[Record extracts start]

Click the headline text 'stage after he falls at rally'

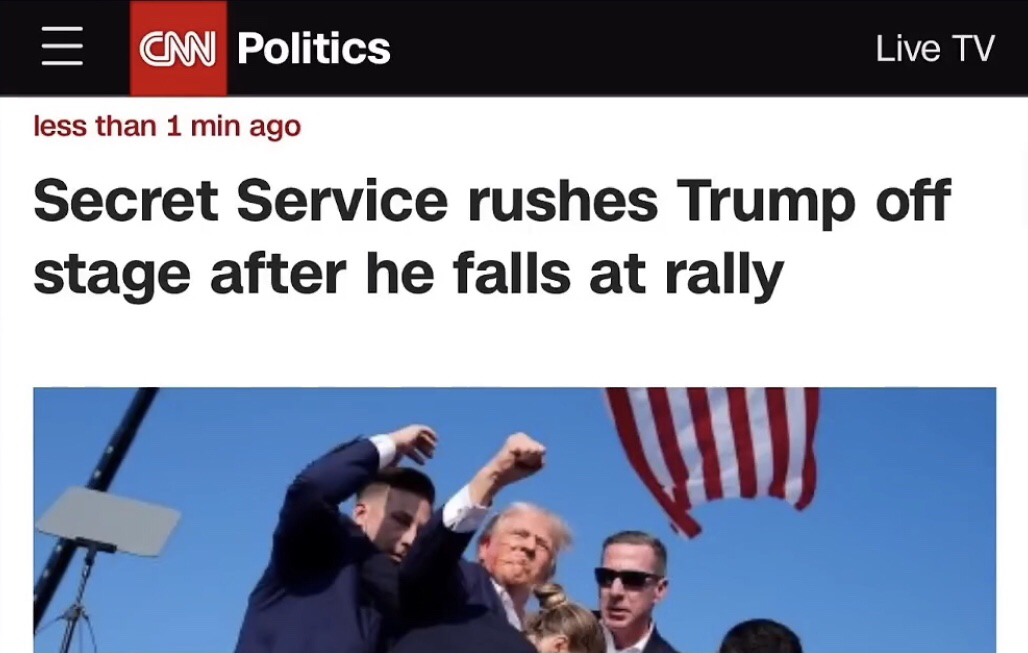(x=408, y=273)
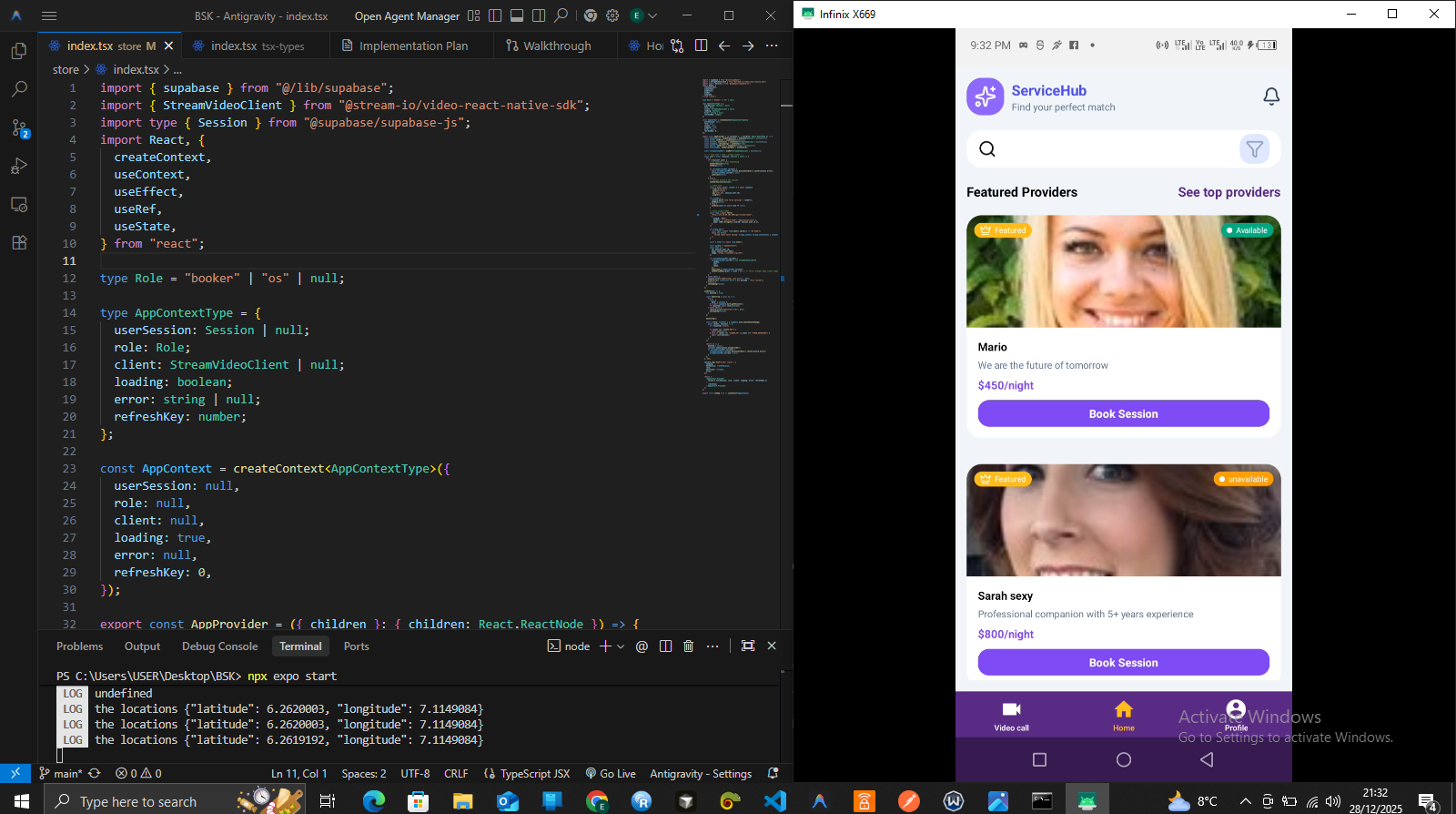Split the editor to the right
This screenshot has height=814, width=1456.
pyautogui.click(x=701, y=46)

[Record extracts end]
[Record extracts start]

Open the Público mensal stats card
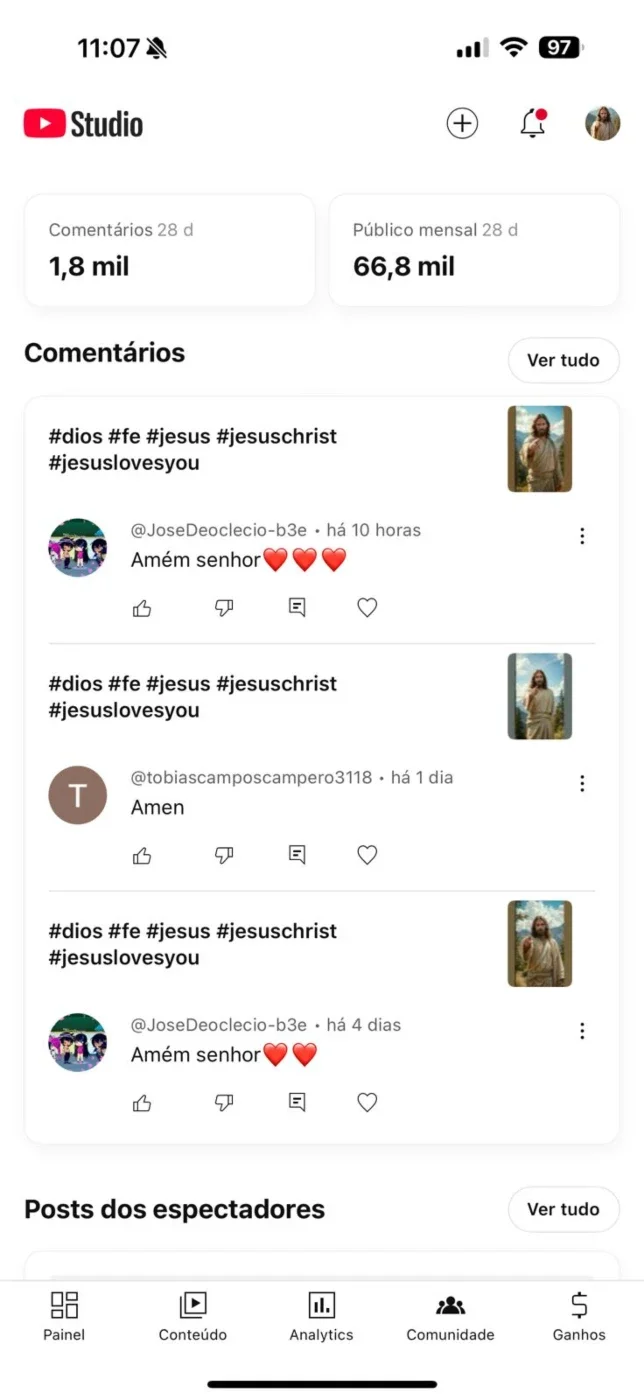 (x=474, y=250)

[Record extracts end]

Copy the rows from the line with "Click the headline" to the line with "pyautogui.click(x=701, y=46)", replacing "headline" with "title" and leaving everything else unchanged. Omit the pictures.

(Answer to this task):
Click the title text 'stage after he falls at rally'

(x=408, y=273)
Split the editor to the right
This screenshot has height=814, width=1456.
pyautogui.click(x=701, y=46)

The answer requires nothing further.